Nicole Knudsen von der Interessenvertretung „Wir pflegen!“ macht sich Sorgen.
„ ..Weil die häuslich Pflegenden, die Angehörigen, den Pflegenotstand, den wir ja schon haben, komplett alleine auffangen müssen. Was bedeutet das? Das bedeutet eine 24/7 Pflege in der Häuslichkeit (…) quasi desozialisieren müssen und den ganzen Tag, 24 Stunden für ihre Betroffenen zur Verfügung stellen.“
Und wenn dann noch Hausärzte die Versorgung und damit den Zugang zu wichtigen Medikamenten kündigen oder die notwendige Pflege fehlt, kämpfen die Angehörigen zusätzlich im Behördendschungel um Pflegegrade, Kostenerstattungen - überhaupt Unterstützung.

» **Arbeitsauftrag**
Gib aus dem Textauszug über pflegende Angehörige oben wortgetreu den Teil aus, der mit der Wendung „Nicole Knudsen von“ anfängt und bei „- überhaupt Unterstützung.“ aufhört.

» **Bereitgestellte Angaben**
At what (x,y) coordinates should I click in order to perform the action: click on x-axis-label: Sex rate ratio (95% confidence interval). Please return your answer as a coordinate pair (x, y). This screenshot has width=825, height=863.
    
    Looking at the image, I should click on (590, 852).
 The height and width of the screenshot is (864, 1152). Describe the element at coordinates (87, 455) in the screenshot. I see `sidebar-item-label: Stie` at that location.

» **Ergebnis**
Nicole Knudsen von der Interessenvertretung „Wir pflegen!“ macht sich Sorgen.
„ ..Weil die häuslich Pflegenden, die Angehörigen, den Pflegenotstand, den wir ja schon haben, komplett alleine auffangen müssen. Was bedeutet das? Das bedeutet eine 24/7 Pflege in der Häuslichkeit (…) quasi desozialisieren müssen und den ganzen Tag, 24 Stunden für ihre Betroffenen zur Verfügung stellen.“
Und wenn dann noch Hausärzte die Versorgung und damit den Zugang zu wichtigen Medikamenten kündigen oder die notwendige Pflege fehlt, kämpfen die Angehörigen zusätzlich im Behördendschungel um Pflegegrade, Kostenerstattungen - überhaupt Unterstützung.